Only one of our patients underwent arterial embolization. She was 27 years old and was referred to our clinic 7 days after a Cesarean section. The bleeding decreased immediately after embolization. Given its high success rate, relatively low complication rate, and preservation of fertility potential, arterial embolization should be considered as the treatment of choice for intractable PPH.  With the availability of specialists and facilities for arterial embolization, the procedure is a safe alternative to surgery. We acknowledge that our study is limited because we could not determine the total amount of patients' blood loss. The study was also retrospective in design and included a limited number of cases. However, given the severity of this emergency condition, a prospective, randomized, controlled trial would be impossible for ethical and legal reasons. 
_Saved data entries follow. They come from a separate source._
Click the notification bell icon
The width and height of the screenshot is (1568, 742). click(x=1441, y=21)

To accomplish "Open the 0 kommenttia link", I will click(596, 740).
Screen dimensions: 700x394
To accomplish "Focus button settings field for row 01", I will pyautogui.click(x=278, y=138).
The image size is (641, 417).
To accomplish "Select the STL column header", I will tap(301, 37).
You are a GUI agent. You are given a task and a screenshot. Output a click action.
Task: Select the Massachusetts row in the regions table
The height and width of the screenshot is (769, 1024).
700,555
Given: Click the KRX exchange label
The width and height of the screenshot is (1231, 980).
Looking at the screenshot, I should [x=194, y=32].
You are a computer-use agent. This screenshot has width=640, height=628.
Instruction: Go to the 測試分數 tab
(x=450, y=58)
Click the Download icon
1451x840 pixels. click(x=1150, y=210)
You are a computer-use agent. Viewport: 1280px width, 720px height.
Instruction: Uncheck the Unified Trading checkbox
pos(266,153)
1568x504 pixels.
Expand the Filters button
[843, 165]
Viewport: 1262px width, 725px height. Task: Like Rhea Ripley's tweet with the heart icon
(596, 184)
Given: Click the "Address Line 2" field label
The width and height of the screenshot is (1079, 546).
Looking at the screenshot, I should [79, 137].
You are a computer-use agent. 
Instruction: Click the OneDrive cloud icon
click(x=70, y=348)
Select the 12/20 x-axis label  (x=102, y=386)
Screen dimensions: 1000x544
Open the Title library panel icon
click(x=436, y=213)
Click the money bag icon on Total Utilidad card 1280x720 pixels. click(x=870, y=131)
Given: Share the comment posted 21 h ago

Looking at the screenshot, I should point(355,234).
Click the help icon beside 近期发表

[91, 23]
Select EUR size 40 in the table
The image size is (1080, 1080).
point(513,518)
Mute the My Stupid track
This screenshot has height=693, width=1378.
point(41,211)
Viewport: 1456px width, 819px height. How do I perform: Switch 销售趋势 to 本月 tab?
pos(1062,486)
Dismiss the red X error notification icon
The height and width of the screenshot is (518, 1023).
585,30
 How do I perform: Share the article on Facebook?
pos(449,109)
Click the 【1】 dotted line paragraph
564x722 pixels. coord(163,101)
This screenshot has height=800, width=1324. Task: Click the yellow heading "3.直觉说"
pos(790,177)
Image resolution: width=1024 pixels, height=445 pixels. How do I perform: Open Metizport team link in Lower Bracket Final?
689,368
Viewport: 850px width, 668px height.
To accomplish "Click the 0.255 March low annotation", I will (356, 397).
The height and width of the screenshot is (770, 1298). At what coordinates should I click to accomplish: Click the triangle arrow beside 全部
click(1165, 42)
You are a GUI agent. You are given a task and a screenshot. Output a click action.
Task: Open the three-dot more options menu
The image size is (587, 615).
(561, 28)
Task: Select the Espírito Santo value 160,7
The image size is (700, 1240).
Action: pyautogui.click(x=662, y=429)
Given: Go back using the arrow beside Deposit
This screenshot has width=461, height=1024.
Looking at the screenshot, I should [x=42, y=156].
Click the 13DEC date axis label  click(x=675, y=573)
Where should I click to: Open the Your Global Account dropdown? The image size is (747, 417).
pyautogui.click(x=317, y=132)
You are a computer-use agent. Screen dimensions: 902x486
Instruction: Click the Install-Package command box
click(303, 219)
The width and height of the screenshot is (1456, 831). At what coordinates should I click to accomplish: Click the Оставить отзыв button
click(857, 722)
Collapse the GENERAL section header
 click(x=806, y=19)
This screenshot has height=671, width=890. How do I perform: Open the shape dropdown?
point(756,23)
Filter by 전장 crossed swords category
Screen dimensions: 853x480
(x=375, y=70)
In conclusion, in the presence of uncontrolled hemorrhage, this simple procedure should be tried before other complex treatment alternatives are undertaken. Our case series suggests that the combination of uterine artery ligation with B-Lynch sutures might be the best surgical approach because it preserves future fertility better than other methods and avoids high operative risks and morbidity. With our positive experience, we will continue to perform uterine artery ligation combined with the use of B-Lynch sutures to treat severe PPH.